Get yer glad rags on,
For there's going to be a meeting
In the good old town.
Every town in America is a good old town, and on such occasions as Decoration Day you may always hear the worthies of the place giving their reminiscences in the lounge of a hotel. I sat and listened to many.
We had a very quiet morning, and it seemed to me there was considerable boredom in the town. There was a fire in the Opera House about eleven, and I ran behind the scenes with a crowd of others and stared at the smoking walls. There was a sort of disappointment that the firemen put it out so promptly.

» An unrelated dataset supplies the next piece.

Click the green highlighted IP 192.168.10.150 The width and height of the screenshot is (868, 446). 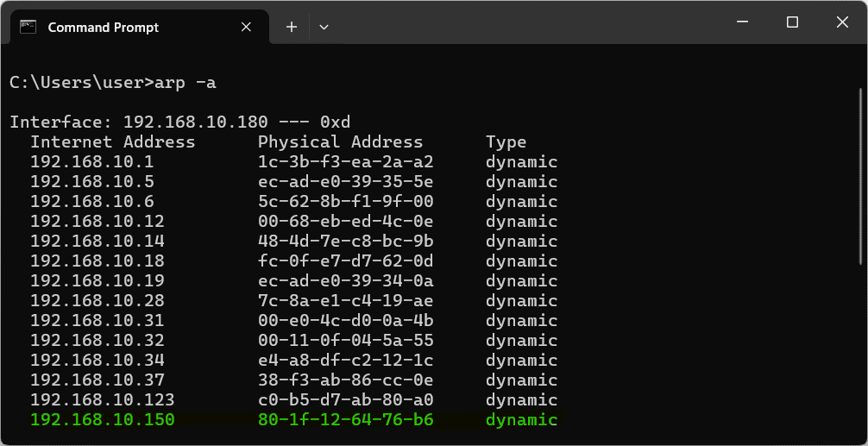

But after dinner the real holiday commenced, and the houses began to empty and the streets began to fill. About four o'clock the "Parade" commenced, what we should in England call a procession. Every one who owned a car had it out, carrying roses and ferns and flags. There was a continual hooting and coughing of motor-horns, and an increasing buzz of talk. The "Eighth Regimental Band" appeared, and stood with their instruments in the roadway, chatting to passers-by and being admired. The firemen came with new hats on—their work at the Opera House happily concluded. They now bore on their shoulders wreaths, which were to be carried to the graves of the heroes in the cemetery outside the town. The High School band formed up. A tall man brought a new-bought banner of the Stars and Stripes, which hung from a bird-headed pole. Boy Scouts came in costume—as it were in the rags of the war. The marching order was formed, and then came up what I thought to be the Town Militia, but which turned out to be the representatives of the Mechanics Union, with special decorations and medals on their breasts. The bands began to play; the automobiles, full of flowers and flags, began to cough and shoot forward; the flocks of promenaders on the side-walk and in the roadway set themselves to march in step to the festal music. I watched the whole procession, from the Eighth Regimental Band that went first to the eight veterans of the Spanish War, who, with muskets on their shoulders, took up the rear. I stopped several people in the procession and asked them who they were, what exactly was their rôle, for what reason were they decorated with medals,—and every one was glad to satisfy my curiosity. I found that the eight veterans considered themselves technically a squad, and their function was to fire a salute over the graves of the "heroes."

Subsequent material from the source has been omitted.